Several recent enforcement cases and other regulatory and judicial actions continue demonstrating that regulators in the region exercise a zero-tolerance approach in cases involving mistreating or misleading customers and, therefore, are cracking down on misconduct by financial institutions and key individuals associated with these firms.

The MAS has also issued enforcement actions and pursued criminal charges against firms that allegedly conducted false trading and other acts intended to defraud investors. Across the APAC region, multiple high-profile cases have caused a significant stir and taken over headlines, with hefty fines having been issued at both entity and individual levels.

ESG Initiatives

Environmental, social and governance (ESG) matters remain a prevalent global regulatory concern, and the financial services industry is not immune to this sentiment. Multiple initiatives and incentive programs have been announced across the APAC region, centered on encouraging sustainable investing and better management of environmental risks. Financial institutions are expected to adopt more robust, transparent reporting practices for disclosing ESG risks—specifically, climate-related risks—to investors.

Regulatory Reporting and Operational Resilience

A financial institution’s required disclosures and notifications, whether to customers, investors or the regulators themselves, continue to represent a significant proportion of the institution’s regulatory obligations. The MAS has brought several enforcement actions against firms, citing the failure to submit required information to the MAS, including financial returns, auditors’ reports, changes to shareholding structure and resignation of directors. Furthermore, the SFC issued a circular outlining deficiencies in complying with the Hong Kong Securities and Futures Rules, highlighting the following common pitfalls: inadequate or ineffective controls over ongoing liquid capital monitoring, failure to make proper accruals or accounting provisions, and incorrect treatments of certain assets or liabilities for liquid capital computation.
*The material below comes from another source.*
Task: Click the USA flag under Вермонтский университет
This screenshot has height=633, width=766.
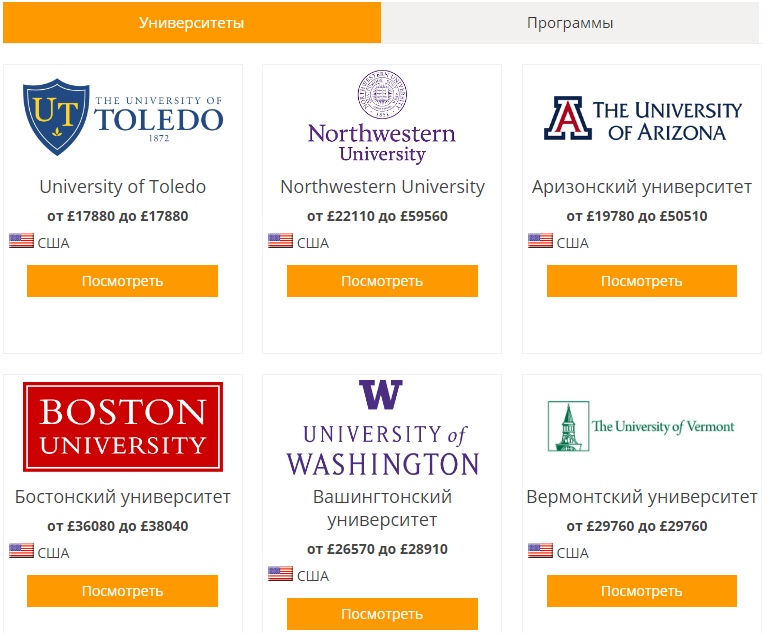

AML/CFT Focus in Singapore

In Singapore, AML/CFT continues to be a key regulatory focus. The Singapore Government published its updated Money Laundering (ML) National Risk Assessment (NRA) on June 20, 2024. Since the last ML NRA was published in 2014, the MAS has updated its NRA to consider key ML risks related to cyber-enabled fraud orchestrated by criminal syndicates typically located overseas, organized crime, corruption, tax crimes, trade-based ML and environmental crime ML. The updated ML NRA also includes two new sectors—digital payment token service providers and precious stones and precious metal dealers—signaling an expansion in the regulator’s perspective since its 2014 ML NRA. The MAS has also issued enforcement actions that highlight key deficiencies related to inadequate AML/CFT practices. Common themes noted, among others, are deficiencies related to enterprise-wide risk assessments (under MAS regulation, these are focused primarily on assessing money laundering or terrorism financing [ML/TF] risk at the enterprise level); failure of firms to identify customers as exhibiting higher ML/TF risk even though those customers presented red flags; and failure to submit suspicious transaction reports when there is sufficient basis to do so.

Accountability of Key Personnel

Regulators want to see that the board and senior management possess sufficient understanding of the risks they are exposed to and ensure that adequate policies, procedures and internal controls are in place to address and mitigate these risks. This theme is easy to spot across various regulations and regulatory initiatives and is most obvious in the Individual Accountability and Conduct regime in Singapore and the Manager-In-Charge regime in Hong Kong. The Manager-In-Charge regime has recently come more in focus for the SFC, which wants to ensure the people who hold these positions hold the appropriate levels of seniority, experience and accountability; again, this has been reflected in more recent enforcement cases the SFC has brought.

EU

In the EU, regulated firms are focusing on implementing DORA before the January deadline. ESG and liquidity management also remain priorities, with new regulatory initiatives published over the summer. Individual state regulators, like the Central Bank of Ireland (CBI), have issued updates on their supervisory work, including a proposed macroprudential framework for funds and changes to the Fitness and Probity (F&P) regime.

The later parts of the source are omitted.